Copy the records below line for line, without changing a single character.
——————————
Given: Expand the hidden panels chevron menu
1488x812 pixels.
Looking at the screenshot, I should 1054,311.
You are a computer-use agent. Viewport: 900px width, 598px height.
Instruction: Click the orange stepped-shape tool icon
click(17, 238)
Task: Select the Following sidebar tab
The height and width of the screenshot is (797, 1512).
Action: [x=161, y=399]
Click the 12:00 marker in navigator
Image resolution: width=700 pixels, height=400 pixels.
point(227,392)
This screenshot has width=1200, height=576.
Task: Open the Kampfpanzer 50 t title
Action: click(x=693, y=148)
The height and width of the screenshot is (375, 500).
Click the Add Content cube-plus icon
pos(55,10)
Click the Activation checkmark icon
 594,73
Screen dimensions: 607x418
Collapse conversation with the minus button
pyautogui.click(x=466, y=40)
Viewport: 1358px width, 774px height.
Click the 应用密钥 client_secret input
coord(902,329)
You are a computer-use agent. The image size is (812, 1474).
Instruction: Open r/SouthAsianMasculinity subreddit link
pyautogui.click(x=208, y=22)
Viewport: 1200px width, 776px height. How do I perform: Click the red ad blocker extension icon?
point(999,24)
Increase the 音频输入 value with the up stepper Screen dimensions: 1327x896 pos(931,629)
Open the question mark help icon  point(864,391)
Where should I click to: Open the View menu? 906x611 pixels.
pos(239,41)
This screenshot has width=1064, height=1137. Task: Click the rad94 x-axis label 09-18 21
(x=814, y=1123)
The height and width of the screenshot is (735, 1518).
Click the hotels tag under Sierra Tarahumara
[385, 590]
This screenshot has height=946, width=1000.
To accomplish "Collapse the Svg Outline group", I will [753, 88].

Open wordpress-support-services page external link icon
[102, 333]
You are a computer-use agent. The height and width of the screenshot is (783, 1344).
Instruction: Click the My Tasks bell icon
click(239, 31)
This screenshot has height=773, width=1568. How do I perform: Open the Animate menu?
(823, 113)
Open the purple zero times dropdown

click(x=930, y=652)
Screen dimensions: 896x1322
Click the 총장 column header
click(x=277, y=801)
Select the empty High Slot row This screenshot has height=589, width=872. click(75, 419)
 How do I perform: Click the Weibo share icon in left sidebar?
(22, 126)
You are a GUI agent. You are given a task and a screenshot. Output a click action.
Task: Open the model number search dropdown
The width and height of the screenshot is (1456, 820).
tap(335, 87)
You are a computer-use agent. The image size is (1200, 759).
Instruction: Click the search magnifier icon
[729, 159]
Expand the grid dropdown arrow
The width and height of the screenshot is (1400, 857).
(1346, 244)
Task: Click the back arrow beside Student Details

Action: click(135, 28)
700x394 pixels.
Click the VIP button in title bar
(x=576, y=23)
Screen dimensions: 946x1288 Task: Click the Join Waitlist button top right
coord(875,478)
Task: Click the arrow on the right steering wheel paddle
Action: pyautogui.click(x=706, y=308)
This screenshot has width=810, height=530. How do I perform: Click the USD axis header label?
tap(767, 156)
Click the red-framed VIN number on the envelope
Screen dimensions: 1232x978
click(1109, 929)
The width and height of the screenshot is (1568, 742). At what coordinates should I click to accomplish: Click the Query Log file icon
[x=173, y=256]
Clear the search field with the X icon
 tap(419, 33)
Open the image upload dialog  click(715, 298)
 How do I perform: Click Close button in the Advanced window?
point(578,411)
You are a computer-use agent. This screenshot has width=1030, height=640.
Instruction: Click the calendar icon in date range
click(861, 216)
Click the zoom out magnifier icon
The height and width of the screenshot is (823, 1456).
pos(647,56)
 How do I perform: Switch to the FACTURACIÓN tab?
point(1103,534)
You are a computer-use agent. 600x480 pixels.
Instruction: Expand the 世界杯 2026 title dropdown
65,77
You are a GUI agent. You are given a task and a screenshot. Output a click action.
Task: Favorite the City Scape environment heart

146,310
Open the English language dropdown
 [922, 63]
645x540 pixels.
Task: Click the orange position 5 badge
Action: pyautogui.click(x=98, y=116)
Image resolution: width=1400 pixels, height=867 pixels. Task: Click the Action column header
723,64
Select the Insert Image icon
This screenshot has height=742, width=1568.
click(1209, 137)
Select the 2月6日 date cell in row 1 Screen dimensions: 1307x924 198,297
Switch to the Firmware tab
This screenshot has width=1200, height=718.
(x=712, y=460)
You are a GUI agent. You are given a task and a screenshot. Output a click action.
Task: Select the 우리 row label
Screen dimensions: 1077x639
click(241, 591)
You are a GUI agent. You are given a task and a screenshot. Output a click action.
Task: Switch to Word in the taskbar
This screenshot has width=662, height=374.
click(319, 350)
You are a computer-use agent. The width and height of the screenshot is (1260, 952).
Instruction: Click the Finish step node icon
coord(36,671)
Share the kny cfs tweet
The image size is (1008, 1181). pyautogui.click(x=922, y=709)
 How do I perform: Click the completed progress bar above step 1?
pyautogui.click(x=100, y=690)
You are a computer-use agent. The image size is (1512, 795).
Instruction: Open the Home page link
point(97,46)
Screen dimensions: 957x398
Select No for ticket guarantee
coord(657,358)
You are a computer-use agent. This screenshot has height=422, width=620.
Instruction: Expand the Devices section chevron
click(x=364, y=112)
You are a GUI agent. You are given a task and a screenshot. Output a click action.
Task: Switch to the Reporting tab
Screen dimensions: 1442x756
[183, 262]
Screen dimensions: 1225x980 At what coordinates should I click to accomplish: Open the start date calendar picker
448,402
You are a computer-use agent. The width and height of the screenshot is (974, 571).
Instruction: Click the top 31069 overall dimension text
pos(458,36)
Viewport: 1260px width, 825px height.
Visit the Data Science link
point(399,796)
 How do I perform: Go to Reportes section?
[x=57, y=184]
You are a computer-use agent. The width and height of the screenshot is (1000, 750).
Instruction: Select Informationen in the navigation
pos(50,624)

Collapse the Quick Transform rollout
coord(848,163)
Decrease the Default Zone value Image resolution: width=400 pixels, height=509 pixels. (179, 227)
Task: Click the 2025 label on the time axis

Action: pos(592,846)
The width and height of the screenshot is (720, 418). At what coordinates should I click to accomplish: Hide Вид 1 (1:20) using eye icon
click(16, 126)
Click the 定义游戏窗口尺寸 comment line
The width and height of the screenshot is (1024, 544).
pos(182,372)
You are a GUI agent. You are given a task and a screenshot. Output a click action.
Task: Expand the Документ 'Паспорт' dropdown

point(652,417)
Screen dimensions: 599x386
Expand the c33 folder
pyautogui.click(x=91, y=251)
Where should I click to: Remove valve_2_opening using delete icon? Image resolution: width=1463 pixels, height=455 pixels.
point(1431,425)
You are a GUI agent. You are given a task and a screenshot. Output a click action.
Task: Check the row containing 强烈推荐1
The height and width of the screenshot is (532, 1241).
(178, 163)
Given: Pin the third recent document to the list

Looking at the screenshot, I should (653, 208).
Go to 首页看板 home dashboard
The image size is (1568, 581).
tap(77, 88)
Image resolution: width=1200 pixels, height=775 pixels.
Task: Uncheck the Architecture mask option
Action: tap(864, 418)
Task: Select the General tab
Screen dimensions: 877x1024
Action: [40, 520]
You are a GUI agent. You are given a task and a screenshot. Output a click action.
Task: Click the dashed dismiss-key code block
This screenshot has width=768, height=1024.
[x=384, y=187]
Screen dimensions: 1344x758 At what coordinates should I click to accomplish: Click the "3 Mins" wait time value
——————————
### REPLY
Given: Expand the hidden panels chevron menu
1488x812 pixels.
Looking at the screenshot, I should 1054,311.
You are a computer-use agent. Viewport: 900px width, 598px height.
Instruction: Click the orange stepped-shape tool icon
click(17, 238)
Task: Select the Following sidebar tab
The height and width of the screenshot is (797, 1512).
Action: [x=161, y=399]
Click the 12:00 marker in navigator
Image resolution: width=700 pixels, height=400 pixels.
point(227,392)
This screenshot has width=1200, height=576.
Task: Open the Kampfpanzer 50 t title
Action: click(x=693, y=148)
The height and width of the screenshot is (375, 500).
Click the Add Content cube-plus icon
pos(55,10)
Click the Activation checkmark icon
 594,73
Screen dimensions: 607x418
Collapse conversation with the minus button
pyautogui.click(x=466, y=40)
Viewport: 1358px width, 774px height.
Click the 应用密钥 client_secret input
coord(902,329)
You are a computer-use agent. The image size is (812, 1474).
Instruction: Open r/SouthAsianMasculinity subreddit link
pyautogui.click(x=208, y=22)
Viewport: 1200px width, 776px height. How do I perform: Click the red ad blocker extension icon?
point(999,24)
Increase the 音频输入 value with the up stepper Screen dimensions: 1327x896 pos(931,629)
Open the question mark help icon  point(864,391)
Where should I click to: Open the View menu? 906x611 pixels.
pos(239,41)
This screenshot has width=1064, height=1137. Task: Click the rad94 x-axis label 09-18 21
(x=814, y=1123)
The height and width of the screenshot is (735, 1518).
Click the hotels tag under Sierra Tarahumara
[385, 590]
This screenshot has height=946, width=1000.
To accomplish "Collapse the Svg Outline group", I will [753, 88].

Open wordpress-support-services page external link icon
[102, 333]
You are a computer-use agent. The height and width of the screenshot is (783, 1344).
Instruction: Click the My Tasks bell icon
click(239, 31)
This screenshot has height=773, width=1568. How do I perform: Open the Animate menu?
(823, 113)
Open the purple zero times dropdown

click(x=930, y=652)
Screen dimensions: 896x1322
Click the 총장 column header
click(x=277, y=801)
Select the empty High Slot row This screenshot has height=589, width=872. click(75, 419)
 How do I perform: Click the Weibo share icon in left sidebar?
(22, 126)
You are a GUI agent. You are given a task and a screenshot. Output a click action.
Task: Open the model number search dropdown
The width and height of the screenshot is (1456, 820).
tap(335, 87)
You are a computer-use agent. The image size is (1200, 759).
Instruction: Click the search magnifier icon
[729, 159]
Expand the grid dropdown arrow
The width and height of the screenshot is (1400, 857).
(1346, 244)
Task: Click the back arrow beside Student Details

Action: click(135, 28)
700x394 pixels.
Click the VIP button in title bar
(x=576, y=23)
Screen dimensions: 946x1288 Task: Click the Join Waitlist button top right
coord(875,478)
Task: Click the arrow on the right steering wheel paddle
Action: pyautogui.click(x=706, y=308)
This screenshot has width=810, height=530. How do I perform: Click the USD axis header label?
tap(767, 156)
Click the red-framed VIN number on the envelope
Screen dimensions: 1232x978
click(1109, 929)
The width and height of the screenshot is (1568, 742). At what coordinates should I click to accomplish: Click the Query Log file icon
[x=173, y=256]
Clear the search field with the X icon
 tap(419, 33)
Open the image upload dialog  click(715, 298)
 How do I perform: Click Close button in the Advanced window?
point(578,411)
You are a computer-use agent. This screenshot has width=1030, height=640.
Instruction: Click the calendar icon in date range
click(861, 216)
Click the zoom out magnifier icon
The height and width of the screenshot is (823, 1456).
pos(647,56)
 How do I perform: Switch to the FACTURACIÓN tab?
point(1103,534)
You are a computer-use agent. 600x480 pixels.
Instruction: Expand the 世界杯 2026 title dropdown
65,77
You are a GUI agent. You are given a task and a screenshot. Output a click action.
Task: Favorite the City Scape environment heart

146,310
Open the English language dropdown
 [922, 63]
645x540 pixels.
Task: Click the orange position 5 badge
Action: pyautogui.click(x=98, y=116)
Image resolution: width=1400 pixels, height=867 pixels. Task: Click the Action column header
723,64
Select the Insert Image icon
This screenshot has height=742, width=1568.
click(1209, 137)
Select the 2月6日 date cell in row 1 Screen dimensions: 1307x924 198,297
Switch to the Firmware tab
This screenshot has width=1200, height=718.
(x=712, y=460)
You are a GUI agent. You are given a task and a screenshot. Output a click action.
Task: Select the 우리 row label
Screen dimensions: 1077x639
click(241, 591)
You are a GUI agent. You are given a task and a screenshot. Output a click action.
Task: Switch to Word in the taskbar
This screenshot has width=662, height=374.
click(319, 350)
You are a computer-use agent. The width and height of the screenshot is (1260, 952).
Instruction: Click the Finish step node icon
coord(36,671)
Share the kny cfs tweet
The image size is (1008, 1181). pyautogui.click(x=922, y=709)
 How do I perform: Click the completed progress bar above step 1?
pyautogui.click(x=100, y=690)
You are a computer-use agent. The image size is (1512, 795).
Instruction: Open the Home page link
point(97,46)
Screen dimensions: 957x398
Select No for ticket guarantee
coord(657,358)
You are a computer-use agent. This screenshot has height=422, width=620.
Instruction: Expand the Devices section chevron
click(x=364, y=112)
You are a GUI agent. You are given a task and a screenshot. Output a click action.
Task: Switch to the Reporting tab
Screen dimensions: 1442x756
[183, 262]
Screen dimensions: 1225x980 At what coordinates should I click to accomplish: Open the start date calendar picker
448,402
You are a computer-use agent. The width and height of the screenshot is (974, 571).
Instruction: Click the top 31069 overall dimension text
pos(458,36)
Viewport: 1260px width, 825px height.
Visit the Data Science link
point(399,796)
 How do I perform: Go to Reportes section?
[x=57, y=184]
You are a computer-use agent. The width and height of the screenshot is (1000, 750).
Instruction: Select Informationen in the navigation
pos(50,624)

Collapse the Quick Transform rollout
coord(848,163)
Decrease the Default Zone value Image resolution: width=400 pixels, height=509 pixels. (179, 227)
Task: Click the 2025 label on the time axis

Action: pos(592,846)
The width and height of the screenshot is (720, 418). At what coordinates should I click to accomplish: Hide Вид 1 (1:20) using eye icon
click(16, 126)
Click the 定义游戏窗口尺寸 comment line
The width and height of the screenshot is (1024, 544).
pos(182,372)
You are a GUI agent. You are given a task and a screenshot. Output a click action.
Task: Expand the Документ 'Паспорт' dropdown

point(652,417)
Screen dimensions: 599x386
Expand the c33 folder
pyautogui.click(x=91, y=251)
Where should I click to: Remove valve_2_opening using delete icon? Image resolution: width=1463 pixels, height=455 pixels.
point(1431,425)
You are a GUI agent. You are given a task and a screenshot. Output a click action.
Task: Check the row containing 强烈推荐1
The height and width of the screenshot is (532, 1241).
(178, 163)
Given: Pin the third recent document to the list

Looking at the screenshot, I should (653, 208).
Go to 首页看板 home dashboard
The image size is (1568, 581).
tap(77, 88)
Image resolution: width=1200 pixels, height=775 pixels.
Task: Uncheck the Architecture mask option
Action: tap(864, 418)
Task: Select the General tab
Screen dimensions: 877x1024
Action: [40, 520]
You are a GUI agent. You are given a task and a screenshot. Output a click action.
Task: Click the dashed dismiss-key code block
This screenshot has width=768, height=1024.
[x=384, y=187]
Screen dimensions: 1344x758 At what coordinates should I click to accomplish: Click the "3 Mins" wait time value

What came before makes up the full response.